With its powerful drums, insidious grooves, intelligent prophetic lyrics, disco-topian, dystopian grooves, subtlety dark melodies and a sense of adventure – this is a surprise package of an album. With themes reflecting on these chaotic times and the overload of information and the string pulling power of the internet and the tsunami information overload that he senses is turning us into ‘marionettes’ this is an album that holds up a mirror and hammer to these digitally gonzoid times.
Taking time out from the Killing Joke mothership during the enforced lockdown the group’s drummer Paul Ferguson has delivered a powerful work that is very much from his band’s ilk but also very much his own interpretation of their inventive and influential brilliance – a brilliance that he is at the core of.

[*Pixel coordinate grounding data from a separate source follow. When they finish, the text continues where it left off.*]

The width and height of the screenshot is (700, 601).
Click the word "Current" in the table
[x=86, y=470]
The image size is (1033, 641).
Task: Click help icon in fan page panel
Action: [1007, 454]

Just what is this thing called Killing Joke?
The monolithic band have few peers and give away few clues about their modus operandi. We know that the combined power of the four founder and key members brings the voodoo down like no other and we know that some of them have extra circular activities like singer Jaz Coleman’s adventures into classical and bassist, Youth becoming one of the world’s biggest producers whilst guitar player Geordie locks himself up in his Prague bolt hole stockpiling iconic, dystopian guitar riffs but what of drummer Paul Ferguson? We know that he makes scary looking jewellery and we also know that his muse and powerhouse rhythms are a key component and part of the Killing Joke dark energy.
We already knew that he was the founder member of the band and brought the ritual magic they are known for into the mix. He was a High Wycombe punk rock kid who went to London in 1977 and lit the fuse for this most fascinating of bands and his powerful drums brought terror and rhythm in equal parts to the table plus his skill at lyric writing that is key to many of the band’s iconoclastic songs.
This debut solo album underlines all this and gives clues to the heart and soul of group. Of course the drums are key here – he is one of the great post punk rhythm machines and they are pounding and inventive in all their tribal glory underlined by by Mark Gemini(MGT/Peter Murphy/The Mission) supple and muscular co-production and co-writes that allow the powerful songs to breath and leave space for the guest appearances from former Marilyn Manson/KDFDM band member Tim Skold as well as Die Krupps mastermind Jürgen Engler.
Produced with a clarity that adds to the power it allows the many moods and styles to work as a combined whole. There are many styles being played with here from the tom tom tsunami to pile-driving death disco to atmospheric playing with rhythm and space. If it was just an album made up of drums it would be great but the songs are multi layered and well thought out adventures into grinding grooves and coated with a dark matter melody. Paul’s sinister voice is highly effective in getting the dystopian message over without shouting it down your ear hole and there are layers of carefully constructed sound that pull you in.
It’s a great album that makes for an engaging adventure. It toys with the form that Ferguson helped to invent and puts its own stamp on the darker side of post punk. The sense of space and drama adds to the music’s presence and the grooves connect with a delirium dance floor.
Typical of the albums pounding propulsive tracks is lead single Extrapolate, that combines the muscular drumming with the electronics and hypnotic lead vocal. Paul Ferguson explains the song as “My reflections on the dichotomies, social and personal, of these times. How our lives are being affected by isolation coupled with the bombardment of conflicting information. Our trust in what is real and true being challenged on a daily basis.”
A thrilling and and rhythmic adventure that serves the songs perfectly, this a bulletin from a post industrial future and a well observed missive from a world gone mad from one of the darkest of dark horses from a band whose proclamations of dystopia were once seen as wild eyed lunacy and now sound like day to day headlines.
It’s also an album to get immersed in and works equally as well as pounding cinematic sound track like the brooding film score that Hans Zimmer has always wanted to make – the wild skies, seething sturm and drang and swilling exhilaration of dark times turned into a killer album from a Killing Joke.